Correctness: One detail that seems important is whether or not the training curves for the PlanGAN method take into account the random trajectories at the beginning of training. I also suggest a few additional ablations (see Additional feedback).

Clarity: Overall, the paper is written well. Some minor comments: What is M in Figure 1? Section 5.2 has broken references. Given that the OSM regularization had such little impact (Figure 5 in the Appendix), I’m surprised that the author did not remove that from the paper. Is there a use for it that’s not discussed in the paper?

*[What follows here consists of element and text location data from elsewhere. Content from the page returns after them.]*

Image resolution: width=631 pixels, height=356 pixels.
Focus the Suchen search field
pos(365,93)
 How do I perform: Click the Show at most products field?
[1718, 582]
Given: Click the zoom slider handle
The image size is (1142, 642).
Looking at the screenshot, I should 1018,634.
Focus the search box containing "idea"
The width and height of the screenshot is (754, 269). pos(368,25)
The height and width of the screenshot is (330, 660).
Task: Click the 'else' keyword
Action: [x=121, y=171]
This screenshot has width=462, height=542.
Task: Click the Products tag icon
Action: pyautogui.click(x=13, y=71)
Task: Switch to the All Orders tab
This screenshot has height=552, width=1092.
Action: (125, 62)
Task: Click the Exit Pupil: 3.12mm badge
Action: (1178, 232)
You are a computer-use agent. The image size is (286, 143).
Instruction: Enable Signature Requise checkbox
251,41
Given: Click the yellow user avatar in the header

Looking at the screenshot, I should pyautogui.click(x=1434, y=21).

Relation to Prior Work: While the authors have a nice summary of related works, the related works section would be greatly improved if the authors discussed specifically how these prior methods relate to this paper. The authors should also discuss the relationship to [1] and ideally compare against it. The two methods seem rather similar, with one important difference being that this method proposes to stochastically generate next states and actions, rather than predict only states. [1] Goal-Aware Prediction: Learning to Model What Matters. Nair, Suraj et al. ICML 2020.

Reproducibility: Yes

Additional Feedback: When generating rollouts, do the authors “mix” the generators in ensemble? In particular, given an initial state s, action a, and goal g, I use generator 1 to sample a new state s_2 and new action a_2. To generate state s_3 and action a_3, do I use generator 1 again, or do I randomly sample a new generator? From “These hypothetical trajectories are all generated using a different randomly chosen GAN at each time-step, so for example q,c s q,c t+w is generated from a random generator in the ensemble conditioned on (s t+w−1 , g).“ it sounds like there is mixing going on. If so, this seems like an interesting, but rather non-conventional technique. How important was this design decision? It would also be good to see an ablation that also shows how important the trajectory-based loss is, given that the author say that it is “crucial for good performance.” How sensitive is the method to the parameter lambda? -- I read the author rebuttal. Thank you for clarifying. I am keeping my score.

Review 4

Summary and Contributions: This paper proposes to use GAN to solve goal-conditioned Reinforcement Learning tasks. Conditioning on the goal, their GAN can predict the current action and the next state based on the current state. They train an ensemble of several GANs on the relabeled trajectories. They then do model-based planning with the stochastic generative models and achieve 4-8 times more sample efficiency. --- Update --- The author rebuttal addressed my issue partially. I appreciate the demonstration that shows HER's performance degrades w.r.t. num_updates. I agree that it's unnecessary to compare with those variants I mentioned. Still, the paper could be more solid if the authors can study more thoroughly and make fairer comparisons, which can help us understand each component's benefit better. I maintain my score.

Strengths: This work integrates the recent achievement in the deep generative model into the goal-conditioned reinforcement learning. They train the goal-condition model in a hindsight way to solve the sparse reward problem, which combines the advantage of planning method and HER and achieves high sample efficiency. The improvement is very significant and will inspire future works.

Weaknesses: As mentioned in conclusion, the experimental domain is not very challenging. Those domains have a simple forward model, and the planning horizon is typically very short. The proposed model-based approaches may take advantage of that.

Correctness: Yes.

Clarity: The paper is clear.

Relation to Prior Work: Yes

Reproducibility: Yes

Additional Feedback: I have several minor issues: 1. The proposed methods require a more significant number of gradient descent to train the ensemble model. Am I right? What if we do more updates per epoch for HER or other baselines? Sometimes increasing the num_update_per_epoch may increase the data-efficiency in the goal-conditioned RL. 2. What is the performance of HER if we learn an ensemble of the policies? 3. I wonder if we can combine HER with a forward model and do a model-based search. This should be a very straightforward baseline to compare. 4. The figure indices on line 273 and 277 are missing. I would raise my score if the author can address my issues.